ABOUT THIS EXERCISE.
An exact copy, beginning at the line containing "The height and" and ending at the final line of the records that follow, is the answer; it has no pictures and no other text.

Collected data:
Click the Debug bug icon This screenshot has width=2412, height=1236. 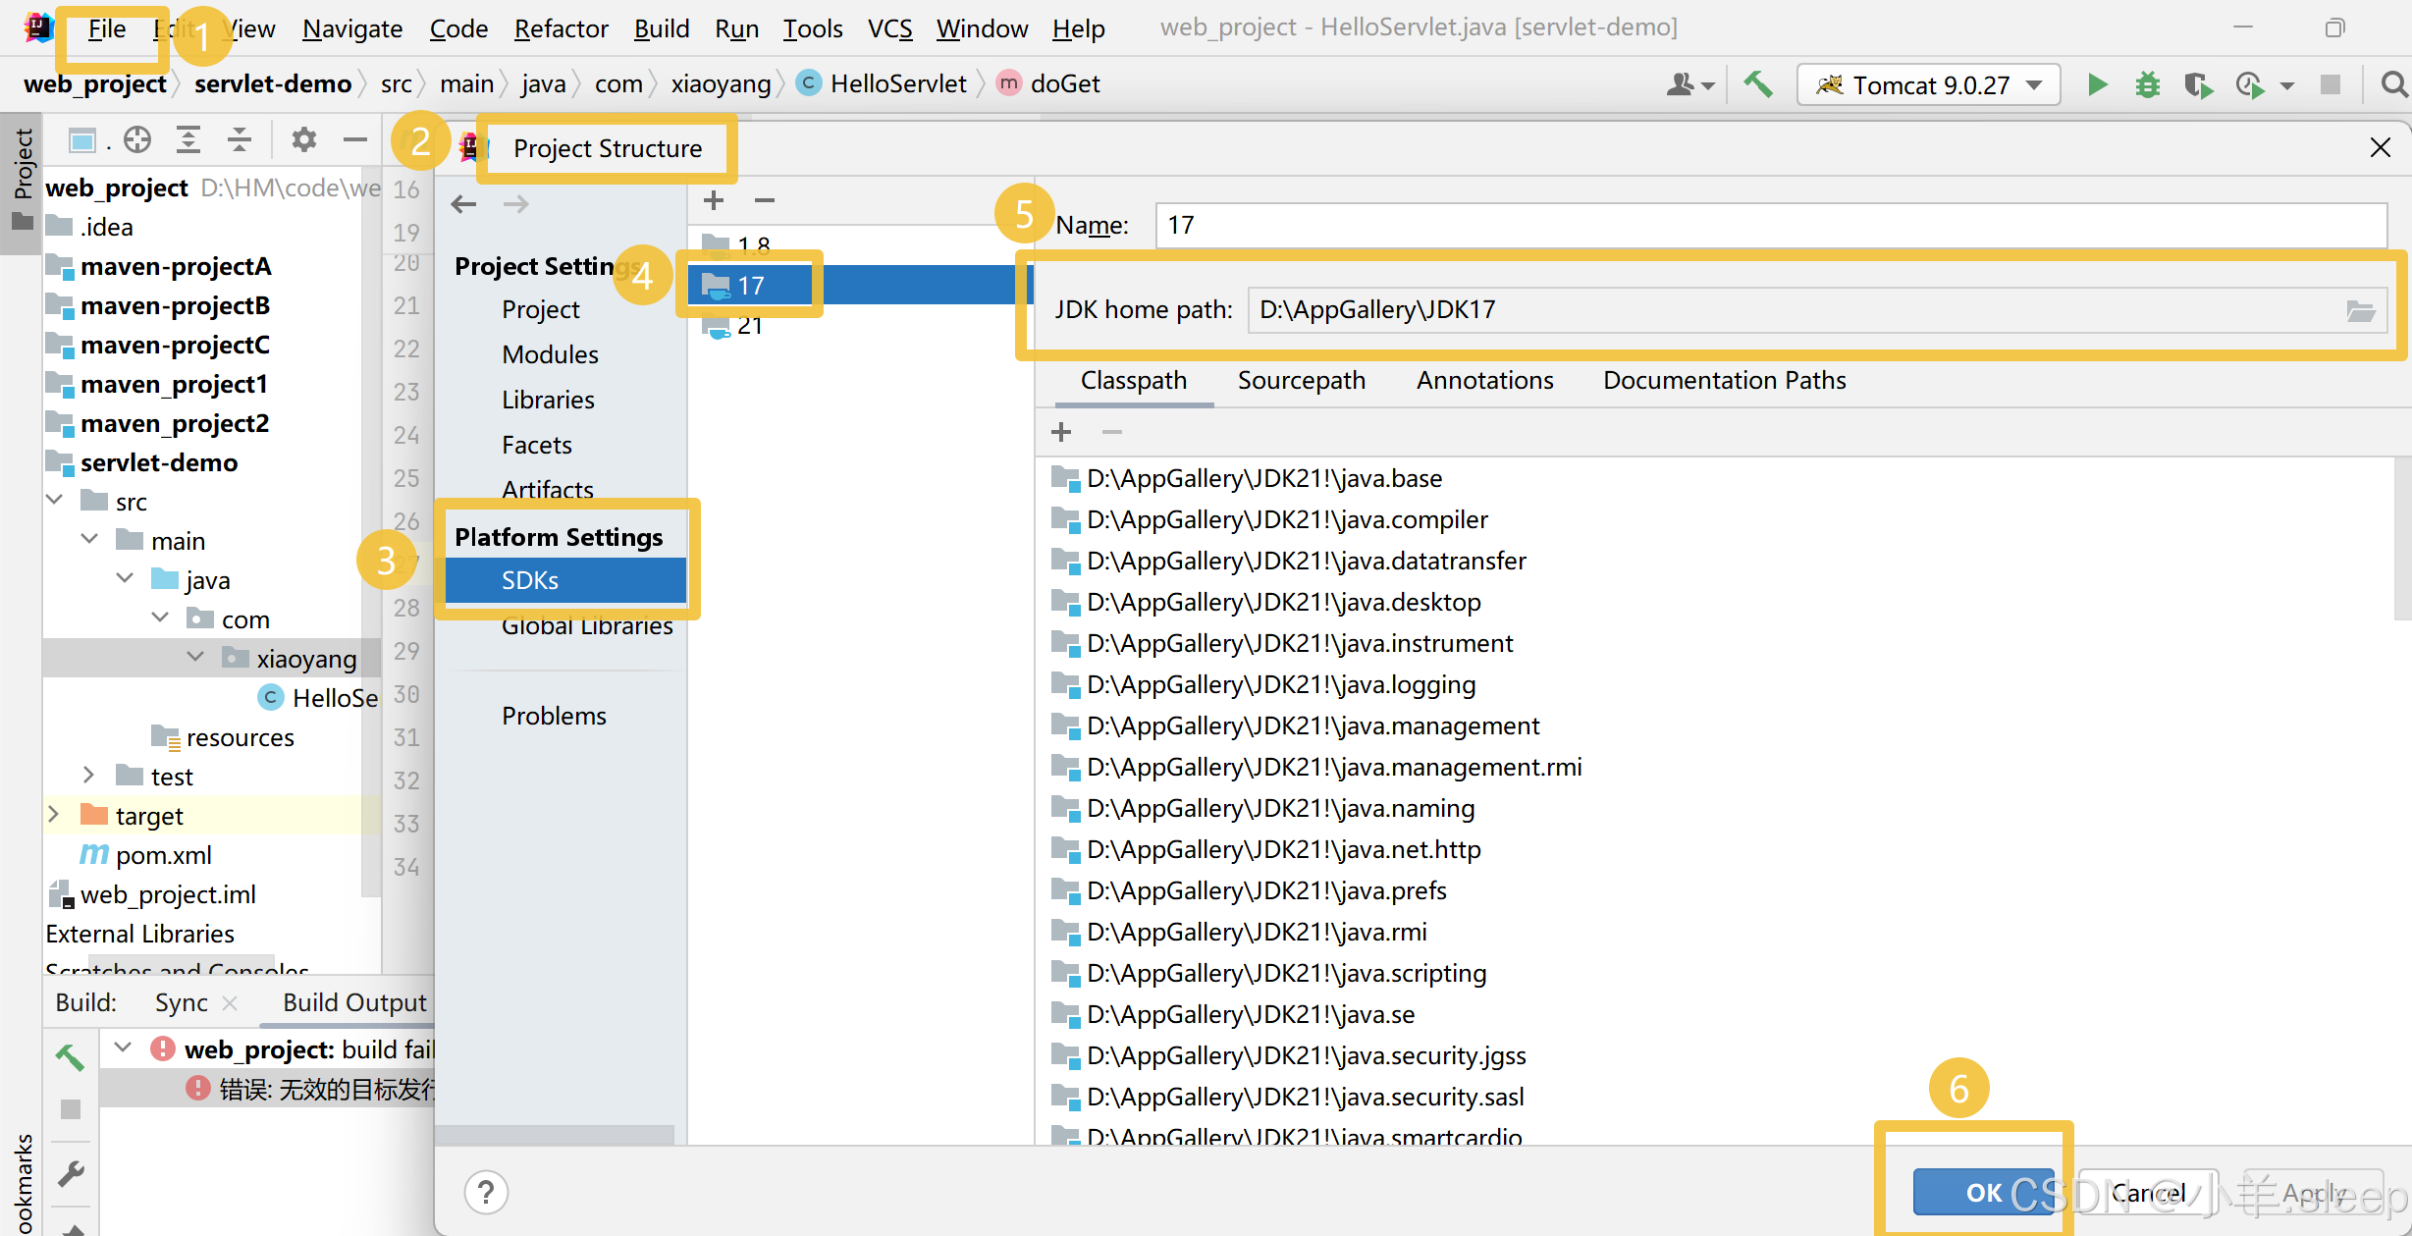[x=2147, y=85]
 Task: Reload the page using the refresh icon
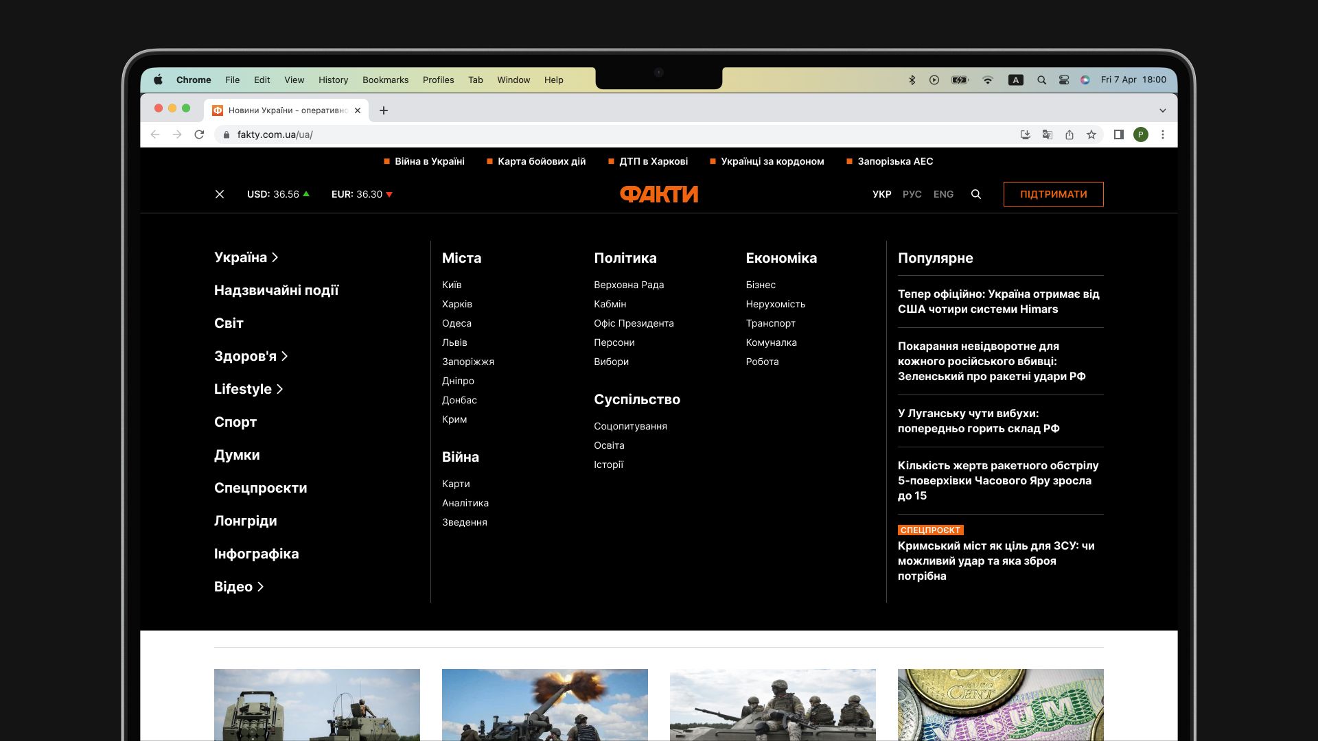tap(199, 134)
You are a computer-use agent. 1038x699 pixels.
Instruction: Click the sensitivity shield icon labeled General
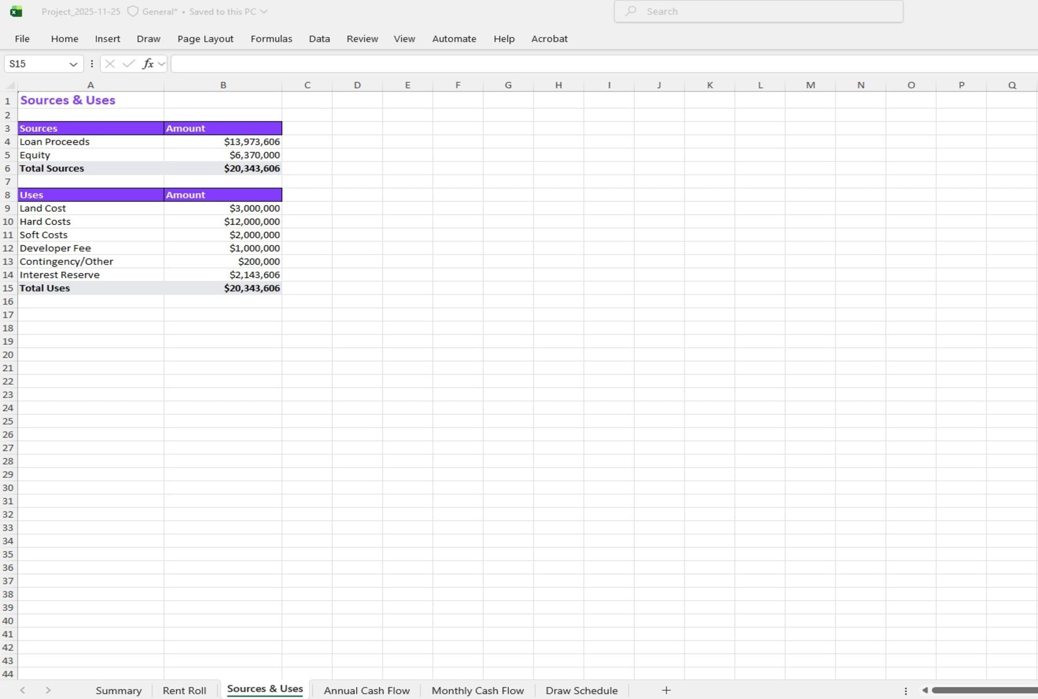pos(133,11)
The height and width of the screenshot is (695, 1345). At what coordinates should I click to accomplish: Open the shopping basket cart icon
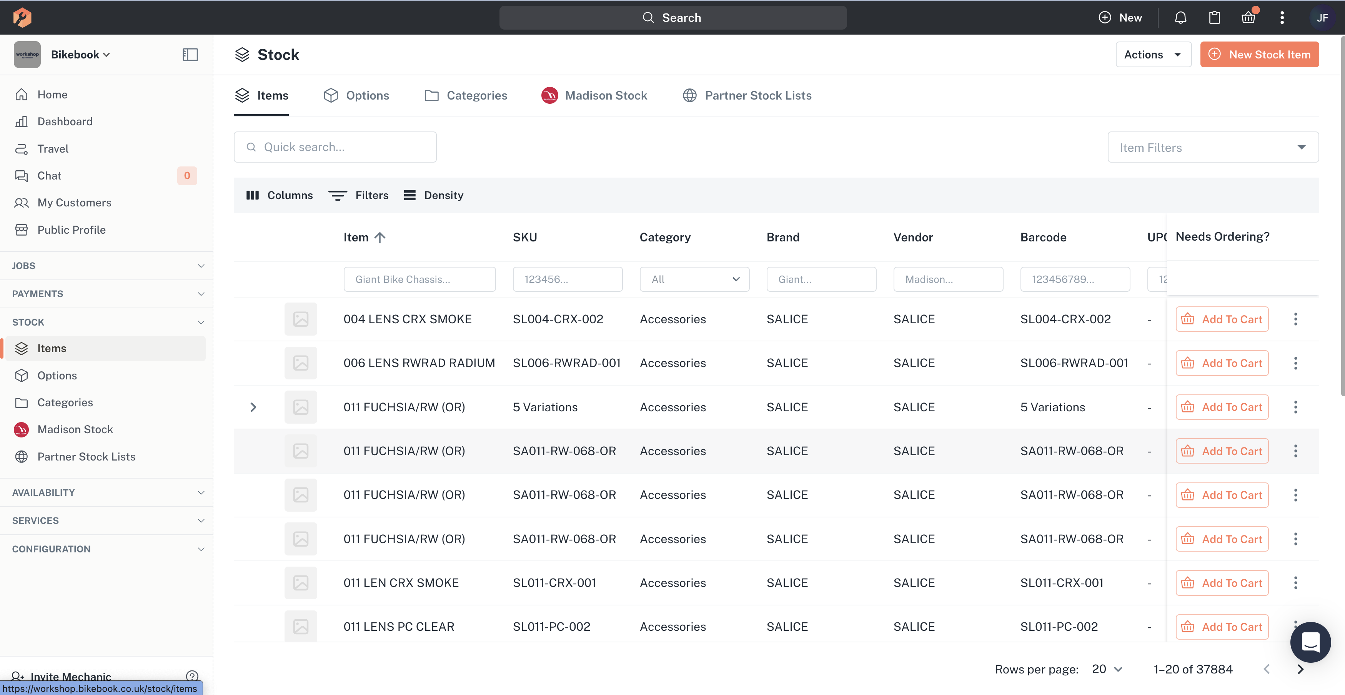click(1248, 18)
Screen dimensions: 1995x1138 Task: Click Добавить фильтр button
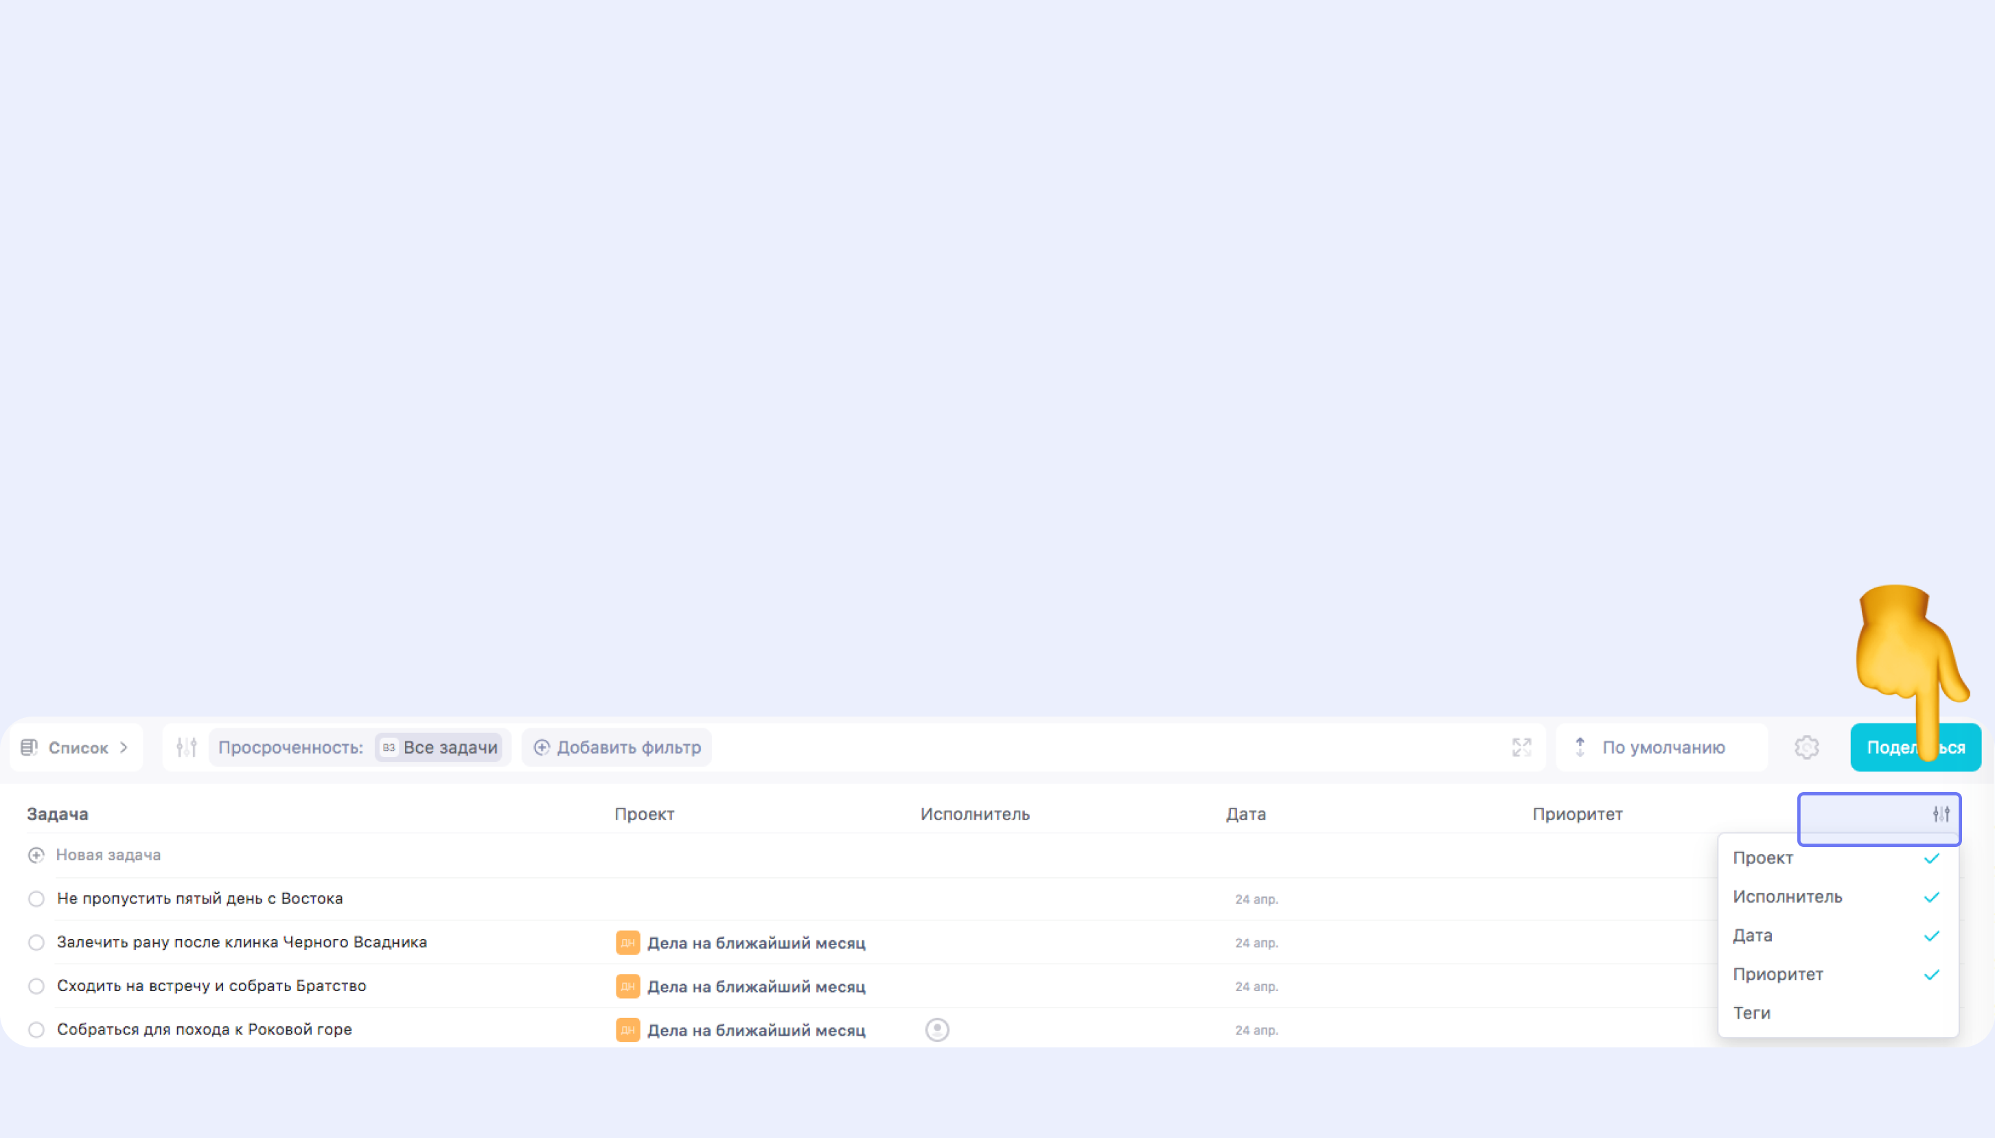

SOLUTION FOR THIS EXERCISE.
The height and width of the screenshot is (695, 1345). At what coordinates should I click to accomplish: Open the shopping basket cart icon
click(1248, 18)
Screen dimensions: 1995x1138 Task: Click Добавить фильтр button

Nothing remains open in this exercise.